The United Nations estimates that India will overtake China to become the most populous country in the world by 2030. Given this projection, the Brazilian minister of agriculture pointed out that Brazil will emerge as the leading supplier of animal protein to India.

T&A Consulting jointly-organized the ‘Brazil & India: Complementarities and Partnership on Food Security’ conference with the embassy of Brazil in India and the Brazilian Association of Animal Protein (ABPA). The high-level business dialogue was attended by Tereza Cristina, minister of Brazilian Agriculture, Livestock and Food Supply, Andre Correa do Lago Brazilian Ambassador to India, and Ricardo Santin, vice president of ABPA.

The dialogue brought together both Brazilian and Indian stakeholders from the animal protein sector, giving a rare platform to Brazilian companies from the meat and poultry sector to explore an opportunity with potential Indian partners in India.

The conference coincided with the arrival of the Brazilian President Jair Bolsonaro, who was on a four-day visit to India, most notably as a chief guest on Republic Day 2020. India and Brazil signed 15 agreements, including in the fields of animal husbandry and dairying as the two countries looked to increase their bilateral trade from the current US $ 8.4 billion (Approximately Rs 6000 trillion) to US$ 15 billion (Approximately Rs 10, 000 trillion) by 2022.

Brazilian Agriculture minister urged the Indian government to reduce import tariffs on imports of chicken meat. “For our strategic partnership in chicken meat, it is essential to reduce import tariffs. In the case of frozen whole chicken, India imposes a 30% import duty, while for frozen cuts the tariff reaches 100%. Although India opened its market for foreign pork recently, Brazil has not been able to seize the opportunity because of high import duty.
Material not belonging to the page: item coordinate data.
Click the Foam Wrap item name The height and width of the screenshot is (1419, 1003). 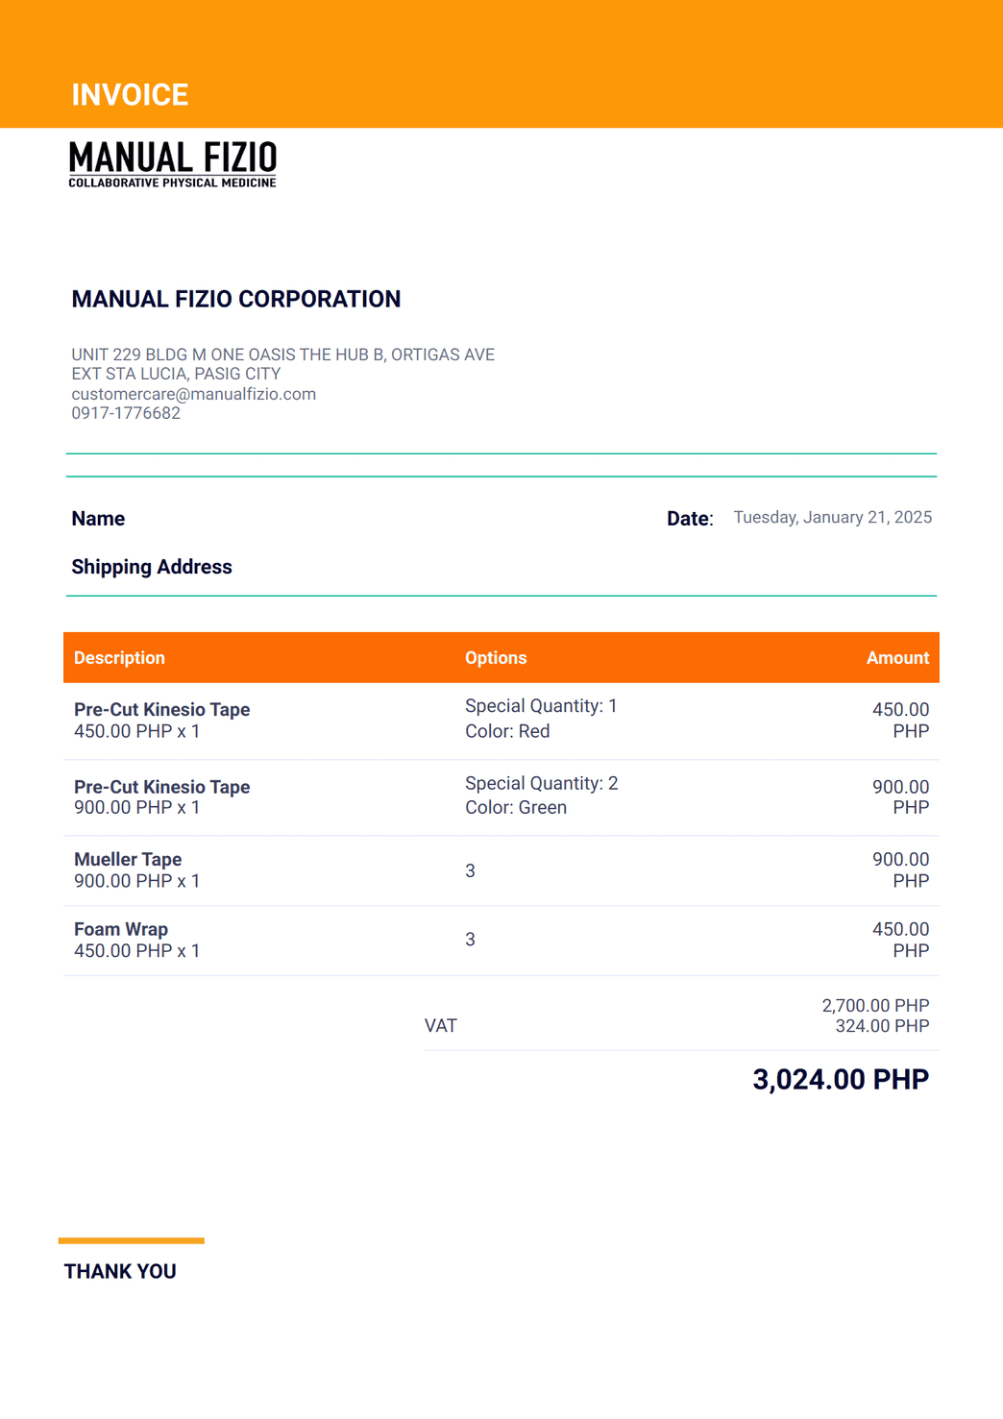(121, 929)
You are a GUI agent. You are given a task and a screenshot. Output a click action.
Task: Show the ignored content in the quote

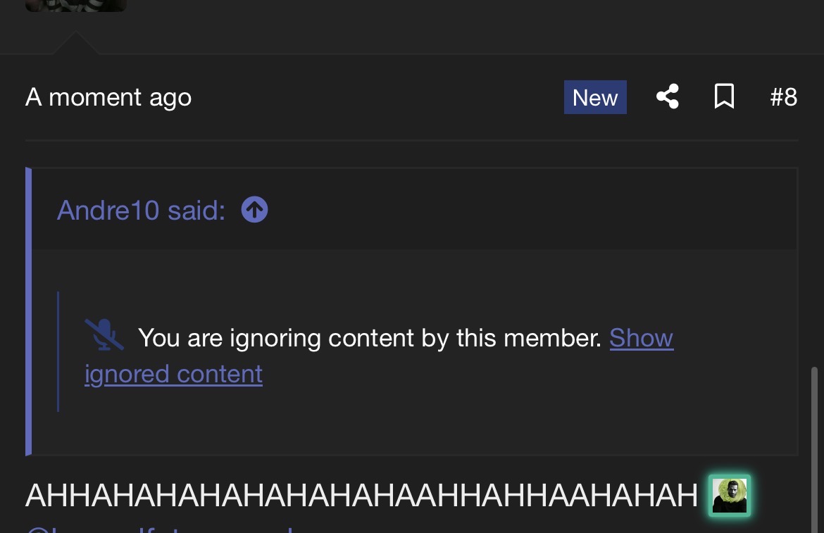pyautogui.click(x=641, y=338)
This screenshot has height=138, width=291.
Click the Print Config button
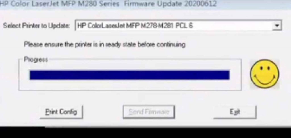[61, 112]
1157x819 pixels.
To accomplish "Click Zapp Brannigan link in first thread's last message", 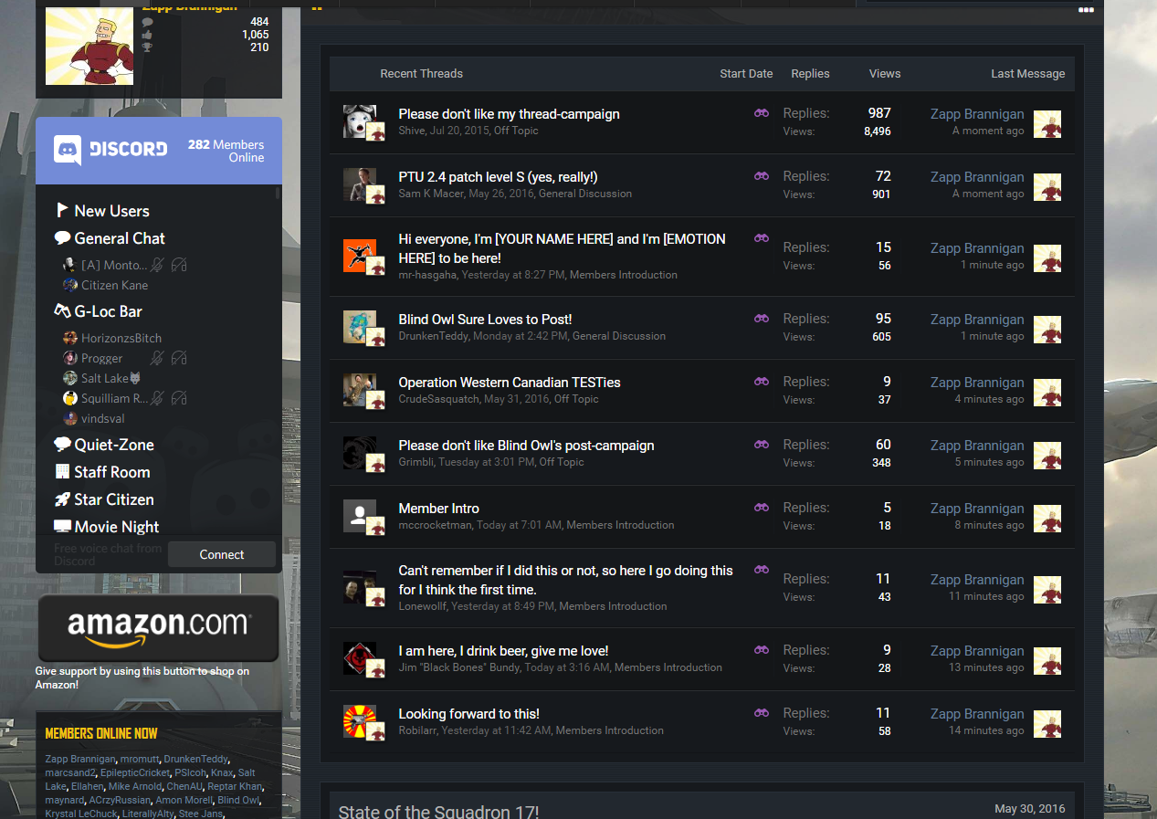I will (976, 114).
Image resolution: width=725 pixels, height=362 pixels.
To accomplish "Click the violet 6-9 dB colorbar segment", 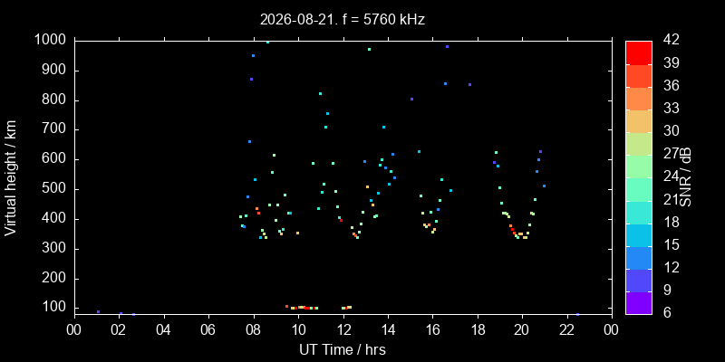I will coord(639,303).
Furthermore, the complex system of obtaining import licenses for both types of proteins makes the process slow and costly,” she highlighted.

Brazil commenced its first shipment of chicken to India in 2019. India imported 33 tons of meat last year. The import of meat and poultry products in the country is estimated to grow at 7% this year. However, the increase in Brazilian meat exports to India will be subject to import duty charges.